Use your life to experience, visit and learn about the world sglad. These are the years that shape your thinking, not what you are taught.
Quite the opposite, I'm sorry say!
Had it not been for the British Empire, the Japanese might have remained a far more docile nation than an aggressive warmonger! Fact is that after the Meiji Restoration Japan decided to develop along the lines of western powers. It saw itself as similar in so many ways to the British - an island nation with an ancient and stable monarchy and much larger mainland rivals. Britain having the world's largest Empire was a further incentive for it to expand in similar fashion.
Incidentally, after World War I Britain was the leader in naval aviation. Japan, an ally of Britain, tried unsuccessfully ten times to gain information about Britain's new aircraft carrier designs. But Britain permitted a Scottish Peer to lead a delegation to Japan in 1921 as advisors. Lord Sempell, who had access to naval design secrets, quickly developed a love of Japan. Soon he was passing this information to his Japanese friends. Churchill covered up Sempill's exploits to avoid a scandal - "Clear him out" he told his aides.
From 1922 another British spy Frederick Rutland started passing secret information and taught the Japanese about carrier landing techniques. Several sources suggest that the Japanese could not have mounted the Pearl Harbour attack as early as December 1941 without this information. Rutland also turned up as a Japanese spy in Honolulu where he provided Japan with information about the disposition of the American fleet.
In a touch of supreme irony, a British MI5 officer is quoted as saying there was no doubt Rutland was a "paid agent of the Japanese." The officer was none other than Anthony Blunt, himself a notorious British spy - but for the Soviets.
And other British spies passed crucial information over to the Japanese. A British colonial serviceman in Malaya named Roberts gave them the plans of the British base in Singapore. With that the Japanese realised a land-based offensive could succeed, something Churchill and his colleagues were convinced was impossible.
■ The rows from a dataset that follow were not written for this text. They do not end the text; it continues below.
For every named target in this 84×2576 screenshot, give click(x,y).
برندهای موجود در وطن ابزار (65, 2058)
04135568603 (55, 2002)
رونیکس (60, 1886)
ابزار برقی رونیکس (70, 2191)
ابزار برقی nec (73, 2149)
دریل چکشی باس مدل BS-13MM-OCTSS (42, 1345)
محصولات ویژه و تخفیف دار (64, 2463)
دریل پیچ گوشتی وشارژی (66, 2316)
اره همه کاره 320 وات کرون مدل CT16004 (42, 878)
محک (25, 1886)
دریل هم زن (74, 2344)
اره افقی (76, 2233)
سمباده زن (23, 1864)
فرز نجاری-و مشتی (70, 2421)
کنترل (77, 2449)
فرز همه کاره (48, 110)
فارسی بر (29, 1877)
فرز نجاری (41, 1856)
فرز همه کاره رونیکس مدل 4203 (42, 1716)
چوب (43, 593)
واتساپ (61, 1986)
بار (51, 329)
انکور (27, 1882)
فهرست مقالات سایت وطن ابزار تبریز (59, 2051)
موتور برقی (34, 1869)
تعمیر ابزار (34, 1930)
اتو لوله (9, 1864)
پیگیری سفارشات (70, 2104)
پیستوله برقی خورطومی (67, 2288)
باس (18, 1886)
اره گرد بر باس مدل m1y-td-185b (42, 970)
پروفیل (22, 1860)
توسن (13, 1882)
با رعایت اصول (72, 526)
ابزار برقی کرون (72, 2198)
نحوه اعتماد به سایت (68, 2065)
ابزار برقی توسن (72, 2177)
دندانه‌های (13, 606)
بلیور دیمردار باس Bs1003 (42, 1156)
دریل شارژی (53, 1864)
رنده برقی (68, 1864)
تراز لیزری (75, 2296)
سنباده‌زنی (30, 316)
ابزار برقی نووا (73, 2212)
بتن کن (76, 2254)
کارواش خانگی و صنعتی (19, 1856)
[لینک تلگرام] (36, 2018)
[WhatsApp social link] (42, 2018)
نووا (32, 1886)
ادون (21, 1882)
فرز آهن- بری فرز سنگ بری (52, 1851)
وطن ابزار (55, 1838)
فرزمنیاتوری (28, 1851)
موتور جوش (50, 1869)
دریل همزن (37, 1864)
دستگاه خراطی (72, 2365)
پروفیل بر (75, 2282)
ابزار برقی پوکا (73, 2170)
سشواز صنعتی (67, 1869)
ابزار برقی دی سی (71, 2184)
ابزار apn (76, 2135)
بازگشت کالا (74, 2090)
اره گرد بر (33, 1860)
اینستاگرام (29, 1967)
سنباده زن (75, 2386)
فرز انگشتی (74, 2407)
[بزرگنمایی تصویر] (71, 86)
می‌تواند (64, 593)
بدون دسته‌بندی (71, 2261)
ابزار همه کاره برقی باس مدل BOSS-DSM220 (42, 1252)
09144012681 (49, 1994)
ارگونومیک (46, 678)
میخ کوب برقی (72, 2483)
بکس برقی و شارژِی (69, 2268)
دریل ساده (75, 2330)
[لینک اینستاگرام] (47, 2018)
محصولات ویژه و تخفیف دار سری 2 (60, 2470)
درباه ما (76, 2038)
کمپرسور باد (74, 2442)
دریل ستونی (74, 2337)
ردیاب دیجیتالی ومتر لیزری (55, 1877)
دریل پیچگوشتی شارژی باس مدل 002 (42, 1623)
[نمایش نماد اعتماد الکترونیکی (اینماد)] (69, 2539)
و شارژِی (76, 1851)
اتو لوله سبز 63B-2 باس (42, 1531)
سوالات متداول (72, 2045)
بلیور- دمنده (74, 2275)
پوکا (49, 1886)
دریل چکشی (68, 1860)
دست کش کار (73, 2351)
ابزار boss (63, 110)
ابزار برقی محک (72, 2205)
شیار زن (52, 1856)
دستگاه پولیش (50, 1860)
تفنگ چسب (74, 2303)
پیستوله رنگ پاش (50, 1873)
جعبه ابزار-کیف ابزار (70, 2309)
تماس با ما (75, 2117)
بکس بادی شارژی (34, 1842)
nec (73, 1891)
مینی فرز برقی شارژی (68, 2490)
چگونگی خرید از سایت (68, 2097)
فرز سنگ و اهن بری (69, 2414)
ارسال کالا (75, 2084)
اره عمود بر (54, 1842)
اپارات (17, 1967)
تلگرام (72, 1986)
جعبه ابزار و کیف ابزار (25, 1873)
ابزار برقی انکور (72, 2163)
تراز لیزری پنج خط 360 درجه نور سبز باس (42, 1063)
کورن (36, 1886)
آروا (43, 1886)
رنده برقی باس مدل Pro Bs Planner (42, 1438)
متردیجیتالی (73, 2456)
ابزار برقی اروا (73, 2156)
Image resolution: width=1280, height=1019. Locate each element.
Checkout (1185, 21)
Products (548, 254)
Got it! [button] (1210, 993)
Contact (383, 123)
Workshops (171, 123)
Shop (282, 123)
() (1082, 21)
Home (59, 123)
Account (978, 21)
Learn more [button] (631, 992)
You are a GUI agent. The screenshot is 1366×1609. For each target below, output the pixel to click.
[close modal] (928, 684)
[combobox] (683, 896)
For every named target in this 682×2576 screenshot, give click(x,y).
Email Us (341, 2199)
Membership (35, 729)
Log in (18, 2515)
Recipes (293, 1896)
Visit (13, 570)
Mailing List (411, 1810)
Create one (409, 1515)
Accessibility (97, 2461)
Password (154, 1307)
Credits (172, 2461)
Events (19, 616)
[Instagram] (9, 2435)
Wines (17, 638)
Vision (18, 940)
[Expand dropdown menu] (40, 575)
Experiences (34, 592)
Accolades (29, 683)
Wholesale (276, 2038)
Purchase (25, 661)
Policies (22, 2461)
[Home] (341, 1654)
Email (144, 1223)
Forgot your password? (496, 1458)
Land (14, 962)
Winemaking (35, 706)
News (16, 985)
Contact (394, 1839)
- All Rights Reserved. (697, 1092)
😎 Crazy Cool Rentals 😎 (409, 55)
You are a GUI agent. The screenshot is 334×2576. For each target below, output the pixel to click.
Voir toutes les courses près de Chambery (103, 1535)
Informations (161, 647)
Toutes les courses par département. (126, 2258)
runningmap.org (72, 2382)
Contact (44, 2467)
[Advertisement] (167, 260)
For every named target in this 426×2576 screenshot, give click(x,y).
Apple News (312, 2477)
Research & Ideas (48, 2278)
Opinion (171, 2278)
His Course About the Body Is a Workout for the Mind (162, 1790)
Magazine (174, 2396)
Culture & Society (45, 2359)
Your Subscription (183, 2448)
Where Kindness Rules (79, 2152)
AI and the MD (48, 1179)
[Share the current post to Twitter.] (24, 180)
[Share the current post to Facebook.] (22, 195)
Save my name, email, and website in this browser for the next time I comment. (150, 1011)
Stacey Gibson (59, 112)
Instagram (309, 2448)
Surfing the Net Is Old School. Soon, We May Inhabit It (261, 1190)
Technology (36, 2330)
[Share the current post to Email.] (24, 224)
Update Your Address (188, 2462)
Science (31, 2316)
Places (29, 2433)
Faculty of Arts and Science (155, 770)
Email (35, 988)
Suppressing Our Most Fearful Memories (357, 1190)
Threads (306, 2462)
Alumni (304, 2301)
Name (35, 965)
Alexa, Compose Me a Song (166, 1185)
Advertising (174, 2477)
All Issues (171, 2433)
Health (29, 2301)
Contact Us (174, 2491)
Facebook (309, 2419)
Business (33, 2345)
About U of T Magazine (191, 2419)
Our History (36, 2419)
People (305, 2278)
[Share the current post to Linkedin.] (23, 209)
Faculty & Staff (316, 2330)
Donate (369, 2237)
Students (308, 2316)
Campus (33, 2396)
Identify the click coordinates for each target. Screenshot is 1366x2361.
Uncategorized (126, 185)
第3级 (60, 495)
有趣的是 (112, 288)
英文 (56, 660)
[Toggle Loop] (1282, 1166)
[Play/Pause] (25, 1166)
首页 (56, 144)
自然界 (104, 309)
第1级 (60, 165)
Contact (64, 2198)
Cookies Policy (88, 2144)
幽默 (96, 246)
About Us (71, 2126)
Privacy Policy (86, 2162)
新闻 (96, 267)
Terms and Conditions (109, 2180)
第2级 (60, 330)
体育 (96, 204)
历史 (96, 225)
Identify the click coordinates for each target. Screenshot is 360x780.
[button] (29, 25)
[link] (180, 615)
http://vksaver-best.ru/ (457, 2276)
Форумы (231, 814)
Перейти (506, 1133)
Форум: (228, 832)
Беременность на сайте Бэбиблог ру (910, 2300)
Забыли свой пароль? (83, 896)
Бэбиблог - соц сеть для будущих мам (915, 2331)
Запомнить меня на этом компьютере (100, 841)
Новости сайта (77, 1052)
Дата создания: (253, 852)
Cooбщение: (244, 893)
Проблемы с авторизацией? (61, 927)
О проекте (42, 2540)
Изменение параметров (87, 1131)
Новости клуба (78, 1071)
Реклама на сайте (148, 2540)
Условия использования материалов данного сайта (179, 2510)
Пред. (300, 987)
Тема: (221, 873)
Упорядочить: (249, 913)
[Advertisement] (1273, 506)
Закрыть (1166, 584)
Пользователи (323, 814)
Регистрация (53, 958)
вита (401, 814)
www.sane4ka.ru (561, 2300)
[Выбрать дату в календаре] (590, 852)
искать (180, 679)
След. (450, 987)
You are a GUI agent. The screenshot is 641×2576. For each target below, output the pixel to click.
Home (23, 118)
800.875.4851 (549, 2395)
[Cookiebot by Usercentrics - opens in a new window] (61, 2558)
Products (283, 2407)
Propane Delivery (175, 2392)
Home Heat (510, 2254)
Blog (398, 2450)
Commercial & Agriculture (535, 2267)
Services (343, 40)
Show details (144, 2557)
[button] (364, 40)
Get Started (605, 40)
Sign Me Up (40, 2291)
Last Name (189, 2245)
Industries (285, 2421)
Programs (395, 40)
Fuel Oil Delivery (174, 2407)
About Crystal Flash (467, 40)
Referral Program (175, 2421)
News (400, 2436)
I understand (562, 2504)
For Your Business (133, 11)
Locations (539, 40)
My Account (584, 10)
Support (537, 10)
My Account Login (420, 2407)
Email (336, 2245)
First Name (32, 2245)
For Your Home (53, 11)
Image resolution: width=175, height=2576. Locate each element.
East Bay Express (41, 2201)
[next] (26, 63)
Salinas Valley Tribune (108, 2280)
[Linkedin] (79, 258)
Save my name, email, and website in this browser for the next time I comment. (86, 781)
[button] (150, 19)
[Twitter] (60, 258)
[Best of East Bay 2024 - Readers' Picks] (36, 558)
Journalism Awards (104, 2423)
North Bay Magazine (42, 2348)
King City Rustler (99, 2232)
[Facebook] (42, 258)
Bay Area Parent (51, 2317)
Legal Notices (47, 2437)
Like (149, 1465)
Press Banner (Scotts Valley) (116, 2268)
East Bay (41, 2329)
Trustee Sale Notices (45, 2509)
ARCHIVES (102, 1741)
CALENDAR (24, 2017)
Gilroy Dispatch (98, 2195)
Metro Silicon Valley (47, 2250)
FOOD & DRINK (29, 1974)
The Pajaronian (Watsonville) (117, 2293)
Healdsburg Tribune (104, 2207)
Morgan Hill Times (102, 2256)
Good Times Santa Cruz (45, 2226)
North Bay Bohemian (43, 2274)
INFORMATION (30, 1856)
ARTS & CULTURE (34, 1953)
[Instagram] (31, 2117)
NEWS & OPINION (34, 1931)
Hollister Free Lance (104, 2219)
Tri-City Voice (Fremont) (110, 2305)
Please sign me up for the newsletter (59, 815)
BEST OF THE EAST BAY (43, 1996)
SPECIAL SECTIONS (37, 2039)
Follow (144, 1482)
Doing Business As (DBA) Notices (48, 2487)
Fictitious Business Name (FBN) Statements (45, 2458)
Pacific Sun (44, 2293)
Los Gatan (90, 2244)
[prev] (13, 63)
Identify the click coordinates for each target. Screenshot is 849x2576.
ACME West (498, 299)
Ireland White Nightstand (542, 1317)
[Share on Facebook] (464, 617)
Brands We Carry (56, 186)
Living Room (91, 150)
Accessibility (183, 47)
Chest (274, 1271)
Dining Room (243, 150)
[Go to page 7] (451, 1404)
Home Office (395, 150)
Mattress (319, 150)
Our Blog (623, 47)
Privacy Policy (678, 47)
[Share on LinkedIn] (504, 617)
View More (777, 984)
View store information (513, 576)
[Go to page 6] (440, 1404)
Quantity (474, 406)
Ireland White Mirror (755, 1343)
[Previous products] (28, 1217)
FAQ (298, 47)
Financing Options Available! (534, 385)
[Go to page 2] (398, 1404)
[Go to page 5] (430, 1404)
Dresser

But note: I am not saying Britain caused the rise of a militaristic Japan. But it provided the template, and thanks to its spies some of the vital technical information essential to its initial successes.
Fountainhall - you (and Arsenal) are both educating me in this debate, but how come you designate the traitor Lord Sempill as Scottish yet Frederick Rutland (who appears to have been English through and through) is designated as British
Oh dear! Big mistake! :blush: Frederick Rutland, naval officer and spy, was born in Weymouth, ENGLAND in 1886. Disgraced, he committed suicide in 1949
Fountainhall: Your answers are becoming less and less about engaging and more about writing mini lectures. Japan produced the finest army ever assembled and swept through Asia taking Singapore with 80000 Empire troops in a week with less than half that number. So without the British as well as Aus, NZ, Canada etc troops they would have conquered almost unlimited territory and Nanking would have been repeated again and again. So not wrong. And you must know how hated the Japanese are throughout Asia as well as other countries because of their behaviour in WW II.